Groundwater models are often used to optimize groundwater extraction from spatially distributed wells in a river basin. The open source software Mooflow offers a framework for multi-criteria optimization with the groundwater model MODFLOW for Python.
Simulation-based optimization uses models to describe the effects of changing conditions on complex, real systems. In the search for improved management rules, an optimization algorithm specifically changes decision variables and uses the simulation model to evaluate the effects. In optimizing groundwater management, a model is often used to calculate the effects on groundwater levels through spatially and temporally changed extraction and recharges using wells.

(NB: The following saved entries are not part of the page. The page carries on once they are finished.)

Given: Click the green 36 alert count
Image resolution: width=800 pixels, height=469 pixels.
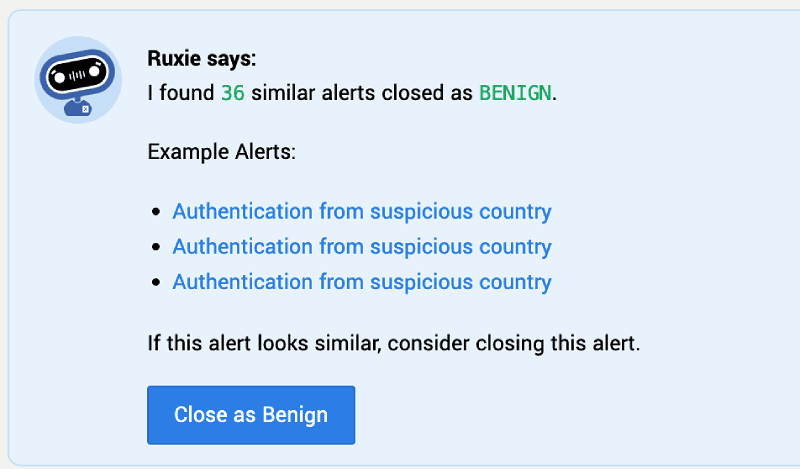Looking at the screenshot, I should tap(232, 94).
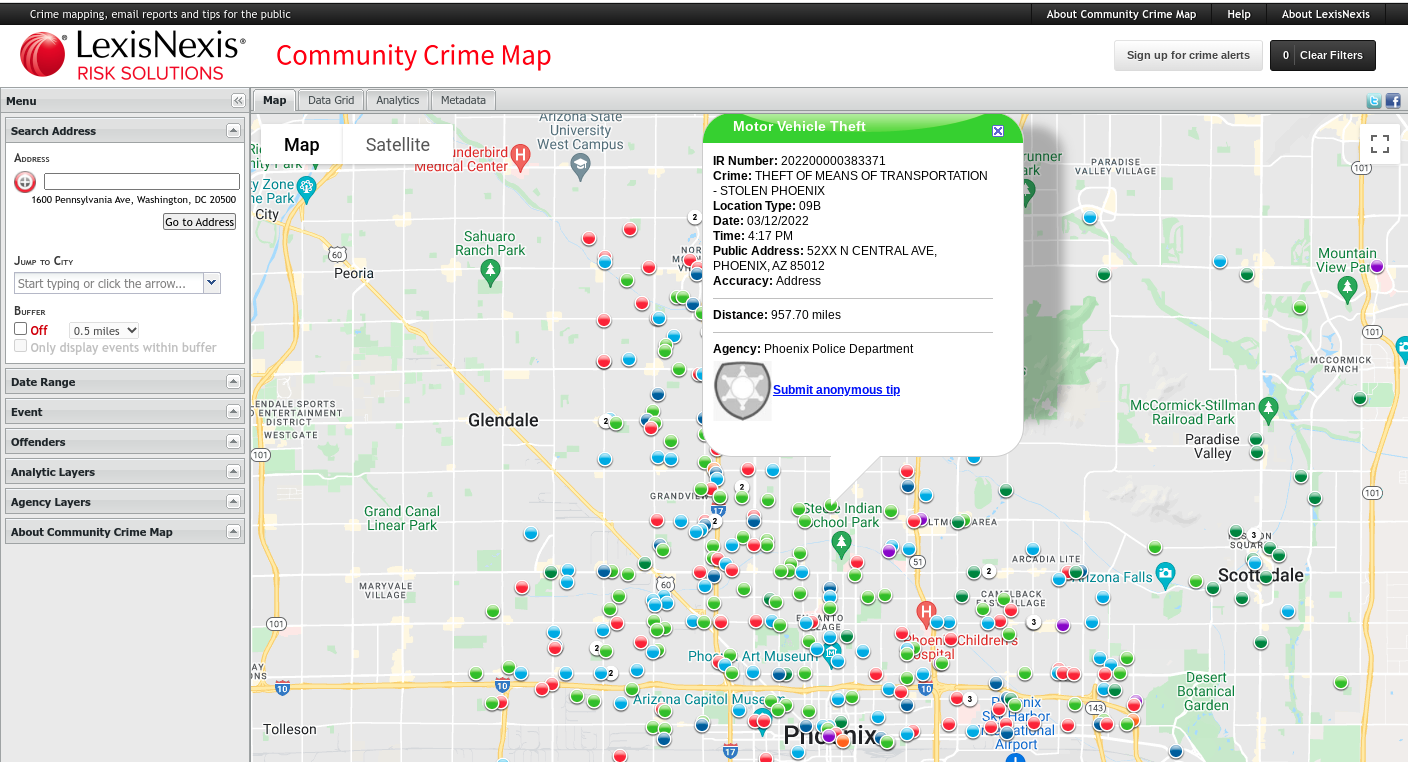Collapse the Menu sidebar panel
Screen dimensions: 1408x762
coord(238,101)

In general, users have to spend a lot of time programming the interface between the optimization algorithm and the simulation model and evaluating the results themselves. The Mooflow optimization framework offers an open-source software solution in the widely used Python programming language for the freely available MODFLOW groundwater model between multi-criteria optimization algorithms and the Pywr water distribution model. Thanks to its economical use of decision variables and parallel model execution, Mooflow is especially suitable for large-scale groundwater models with complex associated water distribution systems.
Mooflow was developed in the GRoW joint project Medwater and applied to a large-scale case study. The multi-target optimization that was carried out comprised 513 extraction wells and 32 recharge wells as well as three goals: to increase sustainability while at the same time reducing supply deficits and supply costs.